**Exercise**
Reproduce every one of the entries below word for word, leaving each line unchanged.

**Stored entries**
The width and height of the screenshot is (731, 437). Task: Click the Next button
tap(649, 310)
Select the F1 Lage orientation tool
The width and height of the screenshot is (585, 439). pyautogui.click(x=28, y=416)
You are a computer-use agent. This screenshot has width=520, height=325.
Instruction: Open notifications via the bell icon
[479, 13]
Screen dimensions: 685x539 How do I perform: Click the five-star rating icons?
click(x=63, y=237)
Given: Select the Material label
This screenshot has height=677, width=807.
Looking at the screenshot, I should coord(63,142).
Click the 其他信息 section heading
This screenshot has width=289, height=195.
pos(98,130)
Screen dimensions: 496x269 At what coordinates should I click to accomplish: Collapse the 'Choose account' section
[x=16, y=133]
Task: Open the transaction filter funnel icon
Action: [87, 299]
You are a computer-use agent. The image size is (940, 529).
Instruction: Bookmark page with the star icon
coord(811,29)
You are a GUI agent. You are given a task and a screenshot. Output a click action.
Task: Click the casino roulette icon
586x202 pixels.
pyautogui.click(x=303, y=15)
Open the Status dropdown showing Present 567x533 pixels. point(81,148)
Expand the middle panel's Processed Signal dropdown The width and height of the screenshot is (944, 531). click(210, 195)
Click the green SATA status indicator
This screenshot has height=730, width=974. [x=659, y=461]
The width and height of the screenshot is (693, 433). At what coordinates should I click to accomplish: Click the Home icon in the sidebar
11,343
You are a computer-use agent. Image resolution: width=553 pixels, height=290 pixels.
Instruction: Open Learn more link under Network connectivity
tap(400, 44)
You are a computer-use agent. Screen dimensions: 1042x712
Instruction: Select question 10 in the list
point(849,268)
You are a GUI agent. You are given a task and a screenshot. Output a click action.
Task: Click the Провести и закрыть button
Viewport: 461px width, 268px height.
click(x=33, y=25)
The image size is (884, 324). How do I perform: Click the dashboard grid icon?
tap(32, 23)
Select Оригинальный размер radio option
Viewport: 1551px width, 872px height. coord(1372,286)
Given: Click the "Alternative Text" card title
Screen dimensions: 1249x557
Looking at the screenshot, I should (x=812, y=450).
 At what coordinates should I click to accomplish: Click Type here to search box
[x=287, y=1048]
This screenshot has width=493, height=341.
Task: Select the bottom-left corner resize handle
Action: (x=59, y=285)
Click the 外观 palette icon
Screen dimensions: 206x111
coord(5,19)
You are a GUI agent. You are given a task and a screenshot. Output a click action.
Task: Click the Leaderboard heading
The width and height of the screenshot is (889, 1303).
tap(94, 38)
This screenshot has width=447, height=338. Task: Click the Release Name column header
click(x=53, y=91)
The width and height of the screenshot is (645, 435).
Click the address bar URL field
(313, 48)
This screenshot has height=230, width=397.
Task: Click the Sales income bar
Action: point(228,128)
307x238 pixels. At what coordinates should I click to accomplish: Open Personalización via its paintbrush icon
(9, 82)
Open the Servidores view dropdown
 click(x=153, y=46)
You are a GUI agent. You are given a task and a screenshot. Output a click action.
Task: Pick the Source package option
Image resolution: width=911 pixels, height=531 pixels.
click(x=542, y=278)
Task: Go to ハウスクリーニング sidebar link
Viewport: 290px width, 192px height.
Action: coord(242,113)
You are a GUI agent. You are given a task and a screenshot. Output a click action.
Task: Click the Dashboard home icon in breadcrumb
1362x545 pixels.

**Written response**
The width and height of the screenshot is (731, 437). Task: Click the Next button
tap(649, 310)
Select the F1 Lage orientation tool
The width and height of the screenshot is (585, 439). pyautogui.click(x=28, y=416)
You are a computer-use agent. This screenshot has width=520, height=325.
Instruction: Open notifications via the bell icon
[479, 13]
Screen dimensions: 685x539 How do I perform: Click the five-star rating icons?
click(x=63, y=237)
Given: Select the Material label
This screenshot has height=677, width=807.
Looking at the screenshot, I should coord(63,142).
Click the 其他信息 section heading
This screenshot has width=289, height=195.
pos(98,130)
Screen dimensions: 496x269 At what coordinates should I click to accomplish: Collapse the 'Choose account' section
[x=16, y=133]
Task: Open the transaction filter funnel icon
Action: [87, 299]
You are a computer-use agent. The image size is (940, 529).
Instruction: Bookmark page with the star icon
coord(811,29)
You are a GUI agent. You are given a task and a screenshot. Output a click action.
Task: Click the casino roulette icon
586x202 pixels.
pyautogui.click(x=303, y=15)
Open the Status dropdown showing Present 567x533 pixels. point(81,148)
Expand the middle panel's Processed Signal dropdown The width and height of the screenshot is (944, 531). click(210, 195)
Click the green SATA status indicator
This screenshot has height=730, width=974. [x=659, y=461]
The width and height of the screenshot is (693, 433). At what coordinates should I click to accomplish: Click the Home icon in the sidebar
11,343
You are a computer-use agent. Image resolution: width=553 pixels, height=290 pixels.
Instruction: Open Learn more link under Network connectivity
tap(400, 44)
You are a computer-use agent. Screen dimensions: 1042x712
Instruction: Select question 10 in the list
point(849,268)
You are a GUI agent. You are given a task and a screenshot. Output a click action.
Task: Click the Провести и закрыть button
Viewport: 461px width, 268px height.
click(x=33, y=25)
The image size is (884, 324). How do I perform: Click the dashboard grid icon?
tap(32, 23)
Select Оригинальный размер radio option
Viewport: 1551px width, 872px height. coord(1372,286)
Given: Click the "Alternative Text" card title
Screen dimensions: 1249x557
Looking at the screenshot, I should (x=812, y=450).
 At what coordinates should I click to accomplish: Click Type here to search box
[x=287, y=1048]
This screenshot has width=493, height=341.
Task: Select the bottom-left corner resize handle
Action: (x=59, y=285)
Click the 外观 palette icon
Screen dimensions: 206x111
coord(5,19)
You are a GUI agent. You are given a task and a screenshot. Output a click action.
Task: Click the Leaderboard heading
The width and height of the screenshot is (889, 1303).
tap(94, 38)
This screenshot has width=447, height=338. Task: Click the Release Name column header
click(x=53, y=91)
The width and height of the screenshot is (645, 435).
Click the address bar URL field
(313, 48)
This screenshot has height=230, width=397.
Task: Click the Sales income bar
Action: point(228,128)
307x238 pixels. At what coordinates should I click to accomplish: Open Personalización via its paintbrush icon
(9, 82)
Open the Servidores view dropdown
 click(x=153, y=46)
You are a GUI agent. You are given a task and a screenshot. Output a click action.
Task: Pick the Source package option
Image resolution: width=911 pixels, height=531 pixels.
click(x=542, y=278)
Task: Go to ハウスクリーニング sidebar link
Viewport: 290px width, 192px height.
Action: coord(242,113)
You are a GUI agent. You are given a task and a screenshot. Output a click action.
Task: Click the Dashboard home icon in breadcrumb
1362x545 pixels.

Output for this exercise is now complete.